- [WHAT TO DO]: Copy out all the rows below, swapping every "dimension number" for "dimension value" and leaving the rest untouched.

- [ROWS]:
_ _ _ _ _ _ _

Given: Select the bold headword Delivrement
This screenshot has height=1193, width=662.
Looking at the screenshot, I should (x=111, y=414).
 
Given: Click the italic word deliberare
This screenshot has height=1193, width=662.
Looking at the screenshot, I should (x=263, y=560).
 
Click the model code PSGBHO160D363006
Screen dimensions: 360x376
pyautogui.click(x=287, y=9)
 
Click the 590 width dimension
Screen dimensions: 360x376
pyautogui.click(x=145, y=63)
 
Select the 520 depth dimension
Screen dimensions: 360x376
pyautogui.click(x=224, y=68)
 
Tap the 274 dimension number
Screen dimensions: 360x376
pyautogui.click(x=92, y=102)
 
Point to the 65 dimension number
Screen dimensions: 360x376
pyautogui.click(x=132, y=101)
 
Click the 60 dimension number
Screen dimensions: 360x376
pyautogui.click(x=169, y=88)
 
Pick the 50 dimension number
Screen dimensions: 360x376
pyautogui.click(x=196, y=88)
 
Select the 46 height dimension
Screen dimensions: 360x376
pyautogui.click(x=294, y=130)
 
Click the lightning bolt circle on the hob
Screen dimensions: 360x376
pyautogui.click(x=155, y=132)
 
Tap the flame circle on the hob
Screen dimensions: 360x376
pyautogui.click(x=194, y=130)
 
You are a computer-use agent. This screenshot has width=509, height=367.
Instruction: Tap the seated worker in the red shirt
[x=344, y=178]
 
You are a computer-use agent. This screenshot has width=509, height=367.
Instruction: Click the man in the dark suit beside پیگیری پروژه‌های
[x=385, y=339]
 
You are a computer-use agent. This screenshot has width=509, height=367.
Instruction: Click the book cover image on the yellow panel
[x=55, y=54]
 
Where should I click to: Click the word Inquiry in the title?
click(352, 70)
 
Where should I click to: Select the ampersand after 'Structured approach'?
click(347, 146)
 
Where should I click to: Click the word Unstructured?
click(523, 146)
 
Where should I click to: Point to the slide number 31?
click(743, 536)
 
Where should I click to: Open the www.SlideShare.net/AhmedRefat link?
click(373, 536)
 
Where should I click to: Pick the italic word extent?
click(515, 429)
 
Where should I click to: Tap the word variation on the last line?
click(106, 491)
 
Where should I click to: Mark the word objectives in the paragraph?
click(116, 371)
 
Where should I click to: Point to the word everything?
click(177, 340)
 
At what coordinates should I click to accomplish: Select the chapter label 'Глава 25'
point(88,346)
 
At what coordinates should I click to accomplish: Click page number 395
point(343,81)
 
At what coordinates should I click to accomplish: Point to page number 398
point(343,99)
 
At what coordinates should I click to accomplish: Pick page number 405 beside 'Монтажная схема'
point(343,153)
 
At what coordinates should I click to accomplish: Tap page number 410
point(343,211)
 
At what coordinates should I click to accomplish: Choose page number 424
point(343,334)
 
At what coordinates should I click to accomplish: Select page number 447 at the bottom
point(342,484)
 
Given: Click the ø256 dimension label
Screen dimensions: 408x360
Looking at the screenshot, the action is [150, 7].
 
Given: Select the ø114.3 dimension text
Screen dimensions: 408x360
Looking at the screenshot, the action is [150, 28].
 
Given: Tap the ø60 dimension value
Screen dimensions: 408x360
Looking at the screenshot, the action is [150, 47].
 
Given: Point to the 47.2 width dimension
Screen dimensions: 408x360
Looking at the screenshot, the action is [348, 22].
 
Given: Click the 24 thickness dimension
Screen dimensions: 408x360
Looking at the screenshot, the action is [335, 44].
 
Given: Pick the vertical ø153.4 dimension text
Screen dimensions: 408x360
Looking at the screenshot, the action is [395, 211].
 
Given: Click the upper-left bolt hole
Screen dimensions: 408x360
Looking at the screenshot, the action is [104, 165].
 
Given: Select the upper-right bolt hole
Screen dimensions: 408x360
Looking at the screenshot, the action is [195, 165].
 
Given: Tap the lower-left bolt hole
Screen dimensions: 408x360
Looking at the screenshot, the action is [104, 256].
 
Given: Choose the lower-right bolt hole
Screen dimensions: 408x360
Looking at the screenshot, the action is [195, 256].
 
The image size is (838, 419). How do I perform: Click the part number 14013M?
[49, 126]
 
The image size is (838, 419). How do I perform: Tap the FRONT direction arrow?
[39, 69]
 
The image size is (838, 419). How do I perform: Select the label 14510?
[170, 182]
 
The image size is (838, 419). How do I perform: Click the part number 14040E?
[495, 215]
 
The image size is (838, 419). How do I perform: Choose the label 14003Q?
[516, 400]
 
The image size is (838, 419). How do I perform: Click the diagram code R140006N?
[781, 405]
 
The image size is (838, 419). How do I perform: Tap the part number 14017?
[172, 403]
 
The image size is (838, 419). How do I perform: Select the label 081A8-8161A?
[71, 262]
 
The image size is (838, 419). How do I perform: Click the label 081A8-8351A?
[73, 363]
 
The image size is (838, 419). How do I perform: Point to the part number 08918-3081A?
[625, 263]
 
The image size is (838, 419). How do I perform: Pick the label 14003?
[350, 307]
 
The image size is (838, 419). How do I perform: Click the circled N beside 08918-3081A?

_ _ _ _ _ _ _

- [COMPLETE ANSWER]:
Given: Select the bold headword Delivrement
This screenshot has height=1193, width=662.
Looking at the screenshot, I should (x=111, y=414).
 
Given: Click the italic word deliberare
This screenshot has height=1193, width=662.
Looking at the screenshot, I should (x=263, y=560).
 
Click the model code PSGBHO160D363006
Screen dimensions: 360x376
pyautogui.click(x=287, y=9)
 
Click the 590 width dimension
Screen dimensions: 360x376
pyautogui.click(x=145, y=63)
 
Select the 520 depth dimension
Screen dimensions: 360x376
pyautogui.click(x=224, y=68)
 
Tap the 274 dimension value
Screen dimensions: 360x376
pyautogui.click(x=92, y=102)
 
Point to the 65 dimension value
Screen dimensions: 360x376
pyautogui.click(x=132, y=101)
 
Click the 60 dimension value
Screen dimensions: 360x376
pyautogui.click(x=169, y=88)
 
Pick the 50 dimension value
Screen dimensions: 360x376
pyautogui.click(x=196, y=88)
 
Select the 46 height dimension
Screen dimensions: 360x376
pyautogui.click(x=294, y=130)
 
Click the lightning bolt circle on the hob
Screen dimensions: 360x376
pyautogui.click(x=155, y=132)
 
Tap the flame circle on the hob
Screen dimensions: 360x376
pyautogui.click(x=194, y=130)
 
You are a computer-use agent. This screenshot has width=509, height=367.
Instruction: Tap the seated worker in the red shirt
[x=344, y=178]
 
You are a computer-use agent. This screenshot has width=509, height=367.
Instruction: Click the man in the dark suit beside پیگیری پروژه‌های
[x=385, y=339]
 
You are a computer-use agent. This screenshot has width=509, height=367.
Instruction: Click the book cover image on the yellow panel
[x=55, y=54]
 
Where should I click to: Click the word Inquiry in the title?
click(352, 70)
 
Where should I click to: Select the ampersand after 'Structured approach'?
click(347, 146)
 
Where should I click to: Click the word Unstructured?
click(523, 146)
 
Where should I click to: Point to the slide number 31?
click(743, 536)
 
Where should I click to: Open the www.SlideShare.net/AhmedRefat link?
click(373, 536)
 
Where should I click to: Pick the italic word extent?
click(515, 429)
 
Where should I click to: Tap the word variation on the last line?
click(106, 491)
 
Where should I click to: Mark the word objectives in the paragraph?
click(116, 371)
 
Where should I click to: Point to the word everything?
click(177, 340)
 
At what coordinates should I click to accomplish: Select the chapter label 'Глава 25'
point(88,346)
 
At what coordinates should I click to accomplish: Click page number 395
point(343,81)
 
At what coordinates should I click to accomplish: Point to page number 398
point(343,99)
 
At what coordinates should I click to accomplish: Pick page number 405 beside 'Монтажная схема'
point(343,153)
 
At what coordinates should I click to accomplish: Tap page number 410
point(343,211)
 
At what coordinates should I click to accomplish: Choose page number 424
point(343,334)
 
At what coordinates should I click to accomplish: Select page number 447 at the bottom
point(342,484)
 
Given: Click the ø256 dimension label
Screen dimensions: 408x360
Looking at the screenshot, the action is [150, 7].
 
Given: Select the ø114.3 dimension text
Screen dimensions: 408x360
Looking at the screenshot, the action is [150, 28].
 
Given: Tap the ø60 dimension value
Screen dimensions: 408x360
Looking at the screenshot, the action is [150, 47].
 
Given: Point to the 47.2 width dimension
Screen dimensions: 408x360
Looking at the screenshot, the action is [348, 22].
 
Given: Click the 24 thickness dimension
Screen dimensions: 408x360
Looking at the screenshot, the action is [335, 44].
 
Given: Pick the vertical ø153.4 dimension text
Screen dimensions: 408x360
Looking at the screenshot, the action is [395, 211].
 
Given: Click the upper-left bolt hole
Screen dimensions: 408x360
Looking at the screenshot, the action is [104, 165].
 
Given: Select the upper-right bolt hole
Screen dimensions: 408x360
Looking at the screenshot, the action is [195, 165].
 
Given: Tap the lower-left bolt hole
Screen dimensions: 408x360
Looking at the screenshot, the action is [104, 256].
 
Given: Choose the lower-right bolt hole
Screen dimensions: 408x360
Looking at the screenshot, the action is [195, 256].
 
The image size is (838, 419). How do I perform: Click the part number 14013M?
[49, 126]
 
The image size is (838, 419). How do I perform: Tap the FRONT direction arrow?
[39, 69]
 
The image size is (838, 419). How do I perform: Select the label 14510?
[170, 182]
 
The image size is (838, 419). How do I perform: Click the part number 14040E?
[495, 215]
 
The image size is (838, 419). How do I perform: Choose the label 14003Q?
[516, 400]
 
The image size is (838, 419). How do I perform: Click the diagram code R140006N?
[781, 405]
 
The image size is (838, 419). How do I perform: Tap the part number 14017?
[172, 403]
 
The image size is (838, 419). How do I perform: Select the label 081A8-8161A?
[71, 262]
 
The image size is (838, 419). How do I perform: Click the label 081A8-8351A?
[73, 363]
 
The image size is (838, 419). How do I perform: Point to the part number 08918-3081A?
[625, 263]
 
The image size is (838, 419). How do I perform: Pick the label 14003?
[350, 307]
 
The image size is (838, 419). How do I perform: Click the circled N beside 08918-3081A?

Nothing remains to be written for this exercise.